Quelle: Stephan Lohse

Auf diese Weise erbeuteten sie seit Mitte März rund 200.000 Euro allein von drei Seniorinnen. Die Ermittler gehen davon aus, dass es noch viele unentdeckte Fälle dieser Art gibt, sagte Hauptkommissar Steffen Schmieder.
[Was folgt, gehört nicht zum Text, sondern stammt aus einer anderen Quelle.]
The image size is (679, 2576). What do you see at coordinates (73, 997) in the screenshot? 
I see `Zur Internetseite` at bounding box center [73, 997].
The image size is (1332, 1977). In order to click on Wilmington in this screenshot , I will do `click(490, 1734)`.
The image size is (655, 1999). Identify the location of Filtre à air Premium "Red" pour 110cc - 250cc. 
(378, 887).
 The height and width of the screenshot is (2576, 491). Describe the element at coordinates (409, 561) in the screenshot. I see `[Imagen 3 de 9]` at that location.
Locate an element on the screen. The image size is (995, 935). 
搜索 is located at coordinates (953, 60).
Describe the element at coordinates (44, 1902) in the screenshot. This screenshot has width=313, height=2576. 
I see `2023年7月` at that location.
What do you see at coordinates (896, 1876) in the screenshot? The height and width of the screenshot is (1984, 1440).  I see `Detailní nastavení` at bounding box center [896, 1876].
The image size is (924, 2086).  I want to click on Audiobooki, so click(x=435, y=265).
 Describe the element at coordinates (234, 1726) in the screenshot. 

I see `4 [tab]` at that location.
Die falschen Polizisten tun so, als gäbe es einen Einsatz gegen eine ausländische Bande, die einen Einbruch bei den Angerufenen plant. „Dabei fragen sie geschickt ihre Opfer nach Wertsachen ab - Schmuck, Bargeld und Bankvermögen“, berichtete Schmieder. Dann bringen sie die Rentner dazu, ihr Vermögen von der Bank abzuheben, weil es dort angeblich nicht sicher sei. Zur Unterstützung spielen sie schon mal Geräusche einer laufenden Festnahme vor - mit Martinshorn, Stimmengewirr und dem Durchladen von Waffen.

In einem Fall haben zwei verschiedene Männer eine Rentnerin vollends verwirrt: Der Eine behauptete, Einbrechern auf der Spur zu sein, der Andere, dass dieser ein falscher Polizist und er ihm auf den Fersen sei. Das hat auch für die echten Kriminalisten Folgen. „In einem Fall mussten wir die Geschädigte und ihre Angehörigen über Stunden davon überzeugen, dass wir die richtige Polizei sind“, sagte der Leiter des Betrugsdezernats. Besonders perfide: die Rentner werden auch noch als Geldboten bei anderen Opfern missbraucht - und so zu Mittätern gemacht.

Bekannt wurde die Betrugsserie durch eine 78-Jährige, die zur Polizei ging, nachdem sie als „verdeckte Ermittlerin“ missbraucht worden war. Sie hatte einen Umschlag bei einer anderen Seniorin abgeholt und an die vorgegebene Adresse geschickt. Eine dritte Rentnerin wurde 115.000 Euro los. Mehrere Betrugsversuche jeweils mit Summen zwischen 40.000 und 130.000 Euro scheiterten bei der Geldübergabe - an Nachbarn, Bankmitarbeitern oder der Polizei. Die Kriminalisten vermuten noch weit mehr Fälle.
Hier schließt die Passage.